Monday, September 2, 2013

Really, God? All Things?

I hope you don't mind another re-post.  I dislocated my shoulder (again) this week, so things have been stressed and hectic beyond normal.  Not to mention, typing is not the easiest thing right now.  When looking for an appropriate post to publish today, I came across the following, a post that was written over a year ago when I was facing an eerily familiar situation.  God truly works in mysterious ways, but I'm so thankful that He does!


As many of you know, at the early part of last week, I dislocated my shoulder.  I spent the remainder of the week lying on the couch or bed in great pain and doped up on muscle relaxers.  (By the way, I HATE medicine, so the fact that I took so much will tell you how much pain I was in.)  Jason had a very busy week at work, so he wasn't able to help much with housework or other chores, and so I watched, helplessly, as my house (which I had just cleaned) became cluttered with dirty dishes, laundry, and take-out boxes.

When I was coherent enough to think straight, my thoughts consisted mainly of the following:

*My book tour starts on the 22nd, and I'm not ready.  I have interview questions to answer, guest posts to write and publicizing to do.

*I have to march at the college graduation on Friday night.  I need to be well by then.

*Abby's (my niece) play is on Saturday.  I can't miss that.  She's worked so hard, and this year she's actually in the play.  Not to mention, I spent all that time making her costume.

*My house is falling apart.  I can't stand this mess any longer.  I need to get better.

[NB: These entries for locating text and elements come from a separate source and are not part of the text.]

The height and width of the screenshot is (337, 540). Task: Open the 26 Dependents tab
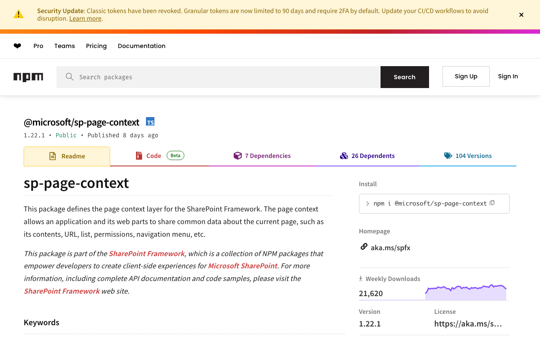pyautogui.click(x=367, y=156)
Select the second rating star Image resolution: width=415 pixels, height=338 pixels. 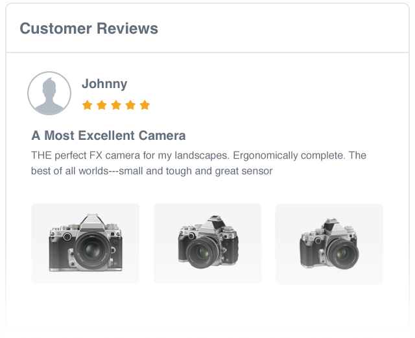(102, 105)
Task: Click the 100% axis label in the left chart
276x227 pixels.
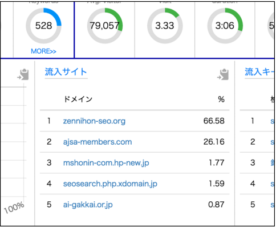Action: [x=14, y=208]
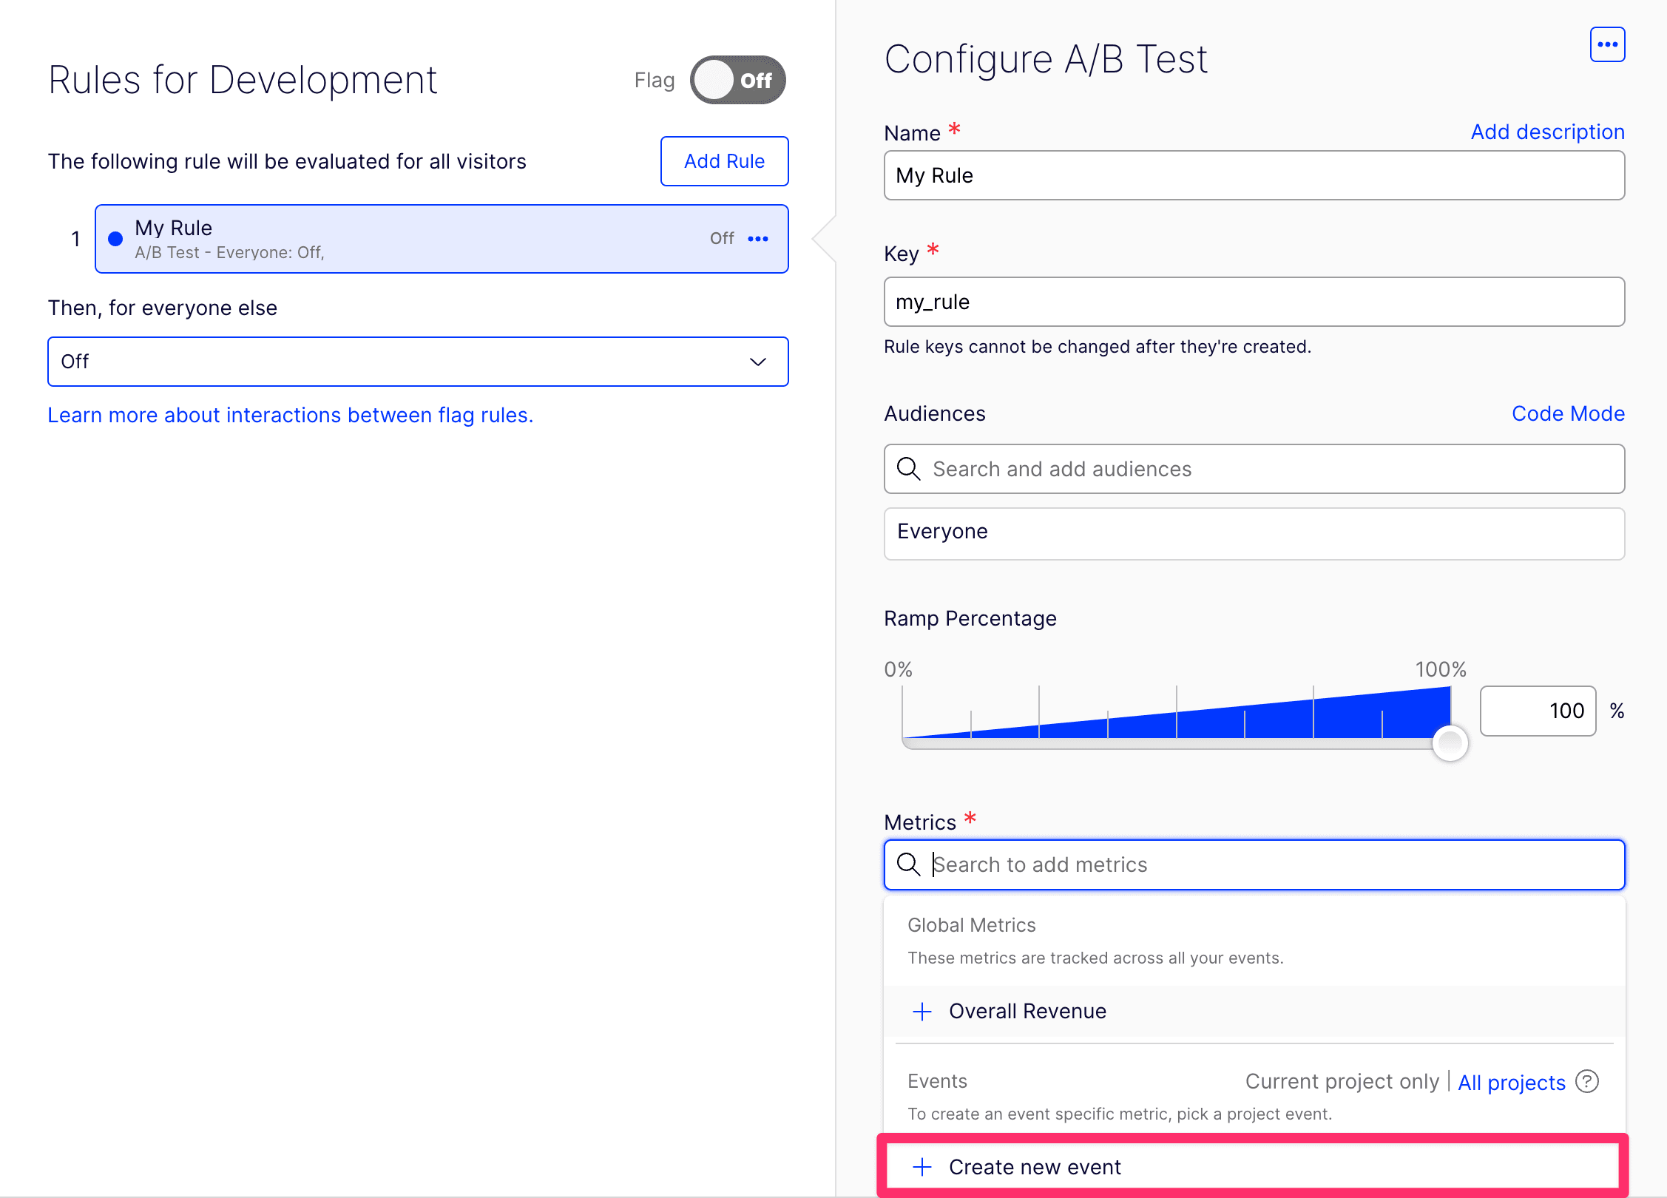
Task: Click the Ramp Percentage slider handle
Action: click(1450, 743)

*The dogs are growing restless.  They haven't been for a walk in a while.  I'd take them if I could, but I can barely make it back and forth to the bathroom.

*I need to prepare my Sunday School lesson and offertory for Sunday.  Offertory?  Can I play the piano at all?  Oh dear!

And on and on the thoughts circled.  Let me tell you, it was more than a little frustrating and depressing.  And yet, all the while, Romans 8:28 kept joining the other thoughts.   And we know that all things work together for good to them that love God, to them who are the called according to his purpose.

"Really?"  I asked.  "What good could possibly come from this?"  But still, the thought would not go away.

It remained with me as my house grew more and more cluttered before my eyes.  It calmed me when my book tour grew closer, and I still found myself unable to concentrate long enough to come up with a coherent sentence.  It encouraged me when I missed graduation and my niece's play.  And it helped me accept the fact that I was going to have to "sit out" from my normal duties at church on Sunday.

I can honestly tell you, now that I'm back on the mend (although I'm not there yet), that I still have no idea what "good" God is working from this past week.  It was painful, exhausting and extremely frustrating.  I began this week still not feeling 100%, yet facing two weeks' worth of work.  Still, the reminder is there.  It whispers to my soul every moment of every hour of every day, "It's good.  It's all good.  It will be good.  You'll see."

I don't know what you may be facing today, but may I remind you of the same.  It's good.  It's all good.  It will be good.  Just keep trusting.  Just keep praying.  And above all, keep going. . .even when the way is unclear and the path seems painful.